### WORK REQUEST
What you return should be every line of the material, unchanged.

----- DATASET

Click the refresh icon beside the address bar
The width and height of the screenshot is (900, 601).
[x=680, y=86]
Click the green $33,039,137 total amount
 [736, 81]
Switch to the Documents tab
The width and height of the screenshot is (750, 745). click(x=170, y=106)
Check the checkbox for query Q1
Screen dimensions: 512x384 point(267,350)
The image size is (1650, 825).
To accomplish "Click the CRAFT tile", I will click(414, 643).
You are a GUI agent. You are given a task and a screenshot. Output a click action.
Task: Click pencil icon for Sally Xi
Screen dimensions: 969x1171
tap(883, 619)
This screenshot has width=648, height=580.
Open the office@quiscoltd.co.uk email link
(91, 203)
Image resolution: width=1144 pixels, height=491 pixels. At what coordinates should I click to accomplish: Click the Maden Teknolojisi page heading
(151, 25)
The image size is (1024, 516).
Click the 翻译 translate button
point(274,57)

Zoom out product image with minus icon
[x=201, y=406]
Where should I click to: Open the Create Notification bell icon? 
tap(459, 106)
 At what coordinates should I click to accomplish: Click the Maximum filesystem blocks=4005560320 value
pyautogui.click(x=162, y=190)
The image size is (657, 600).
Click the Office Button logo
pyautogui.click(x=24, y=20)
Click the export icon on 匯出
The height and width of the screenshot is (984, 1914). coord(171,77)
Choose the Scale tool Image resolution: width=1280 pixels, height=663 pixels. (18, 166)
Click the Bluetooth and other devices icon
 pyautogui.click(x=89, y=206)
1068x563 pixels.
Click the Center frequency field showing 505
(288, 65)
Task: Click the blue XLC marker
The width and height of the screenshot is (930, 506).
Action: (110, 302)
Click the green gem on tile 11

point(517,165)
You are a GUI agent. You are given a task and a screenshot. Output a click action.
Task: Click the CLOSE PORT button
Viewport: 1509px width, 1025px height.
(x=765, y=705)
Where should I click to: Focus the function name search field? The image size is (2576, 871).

----------

### SOLUTION TO THIS EXERCISE
Click the refresh icon beside the address bar
The width and height of the screenshot is (900, 601).
[x=680, y=86]
Click the green $33,039,137 total amount
 [736, 81]
Switch to the Documents tab
The width and height of the screenshot is (750, 745). click(x=170, y=106)
Check the checkbox for query Q1
Screen dimensions: 512x384 point(267,350)
The image size is (1650, 825).
To accomplish "Click the CRAFT tile", I will click(414, 643).
You are a GUI agent. You are given a task and a screenshot. Output a click action.
Task: Click pencil icon for Sally Xi
Screen dimensions: 969x1171
tap(883, 619)
This screenshot has width=648, height=580.
Open the office@quiscoltd.co.uk email link
(91, 203)
Image resolution: width=1144 pixels, height=491 pixels. At what coordinates should I click to accomplish: Click the Maden Teknolojisi page heading
(151, 25)
The image size is (1024, 516).
Click the 翻译 translate button
point(274,57)

Zoom out product image with minus icon
[x=201, y=406]
Where should I click to: Open the Create Notification bell icon? 
tap(459, 106)
 At what coordinates should I click to accomplish: Click the Maximum filesystem blocks=4005560320 value
pyautogui.click(x=162, y=190)
The image size is (657, 600).
Click the Office Button logo
pyautogui.click(x=24, y=20)
Click the export icon on 匯出
The height and width of the screenshot is (984, 1914). coord(171,77)
Choose the Scale tool Image resolution: width=1280 pixels, height=663 pixels. (18, 166)
Click the Bluetooth and other devices icon
 pyautogui.click(x=89, y=206)
1068x563 pixels.
Click the Center frequency field showing 505
(288, 65)
Task: Click the blue XLC marker
The width and height of the screenshot is (930, 506).
Action: (110, 302)
Click the green gem on tile 11

point(517,165)
You are a GUI agent. You are given a task and a screenshot. Output a click action.
Task: Click the CLOSE PORT button
Viewport: 1509px width, 1025px height.
(x=765, y=705)
Where should I click to: Focus the function name search field? The image size is (2576, 871).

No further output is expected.